» TASK REQUIREMENTS
The output is the lines below from the one with "Where should I click to: Open" through the one with "Task: Click the False", both included, printed exactly and with no other line.
====== MATERIAL PROVIDED ======
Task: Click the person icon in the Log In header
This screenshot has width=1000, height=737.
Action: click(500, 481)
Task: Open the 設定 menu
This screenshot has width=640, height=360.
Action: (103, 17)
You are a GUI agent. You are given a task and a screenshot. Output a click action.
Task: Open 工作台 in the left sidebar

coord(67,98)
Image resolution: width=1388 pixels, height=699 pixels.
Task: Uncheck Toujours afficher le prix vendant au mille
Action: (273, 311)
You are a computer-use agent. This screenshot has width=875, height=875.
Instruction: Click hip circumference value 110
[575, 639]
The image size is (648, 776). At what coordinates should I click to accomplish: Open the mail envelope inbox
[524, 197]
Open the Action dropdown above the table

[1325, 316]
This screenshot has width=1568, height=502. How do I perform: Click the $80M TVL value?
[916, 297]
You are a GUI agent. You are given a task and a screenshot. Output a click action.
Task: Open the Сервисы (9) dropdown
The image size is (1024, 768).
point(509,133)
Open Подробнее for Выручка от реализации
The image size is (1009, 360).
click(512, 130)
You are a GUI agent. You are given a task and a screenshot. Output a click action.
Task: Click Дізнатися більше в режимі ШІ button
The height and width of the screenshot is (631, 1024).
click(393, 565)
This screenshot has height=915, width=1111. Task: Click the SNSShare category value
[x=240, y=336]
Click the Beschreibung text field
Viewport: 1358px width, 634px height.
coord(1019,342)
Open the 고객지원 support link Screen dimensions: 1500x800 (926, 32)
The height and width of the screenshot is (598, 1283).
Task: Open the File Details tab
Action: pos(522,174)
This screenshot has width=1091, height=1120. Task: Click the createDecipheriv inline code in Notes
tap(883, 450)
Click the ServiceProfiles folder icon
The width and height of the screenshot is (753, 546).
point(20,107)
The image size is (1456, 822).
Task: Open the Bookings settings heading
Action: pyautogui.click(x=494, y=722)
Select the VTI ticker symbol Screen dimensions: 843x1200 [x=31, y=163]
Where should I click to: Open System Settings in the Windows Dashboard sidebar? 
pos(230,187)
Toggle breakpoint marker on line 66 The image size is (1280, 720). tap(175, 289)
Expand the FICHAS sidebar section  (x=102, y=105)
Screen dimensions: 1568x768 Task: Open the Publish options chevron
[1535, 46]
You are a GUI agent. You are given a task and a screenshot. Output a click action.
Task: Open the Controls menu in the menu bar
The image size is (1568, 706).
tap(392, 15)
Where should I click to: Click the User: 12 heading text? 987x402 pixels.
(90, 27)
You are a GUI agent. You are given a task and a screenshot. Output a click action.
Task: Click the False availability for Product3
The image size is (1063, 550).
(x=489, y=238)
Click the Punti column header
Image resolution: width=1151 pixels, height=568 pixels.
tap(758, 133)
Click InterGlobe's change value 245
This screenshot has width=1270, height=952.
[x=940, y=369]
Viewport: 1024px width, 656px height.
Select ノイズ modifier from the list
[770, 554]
======
» TASK ANSWER
Where should I click to: Open System Settings in the Windows Dashboard sidebar? 
pos(230,187)
Toggle breakpoint marker on line 66 The image size is (1280, 720). tap(175, 289)
Expand the FICHAS sidebar section  (x=102, y=105)
Screen dimensions: 1568x768 Task: Open the Publish options chevron
[1535, 46]
You are a GUI agent. You are given a task and a screenshot. Output a click action.
Task: Open the Controls menu in the menu bar
The image size is (1568, 706).
tap(392, 15)
Where should I click to: Click the User: 12 heading text? 987x402 pixels.
(90, 27)
You are a GUI agent. You are given a task and a screenshot. Output a click action.
Task: Click the False availability for Product3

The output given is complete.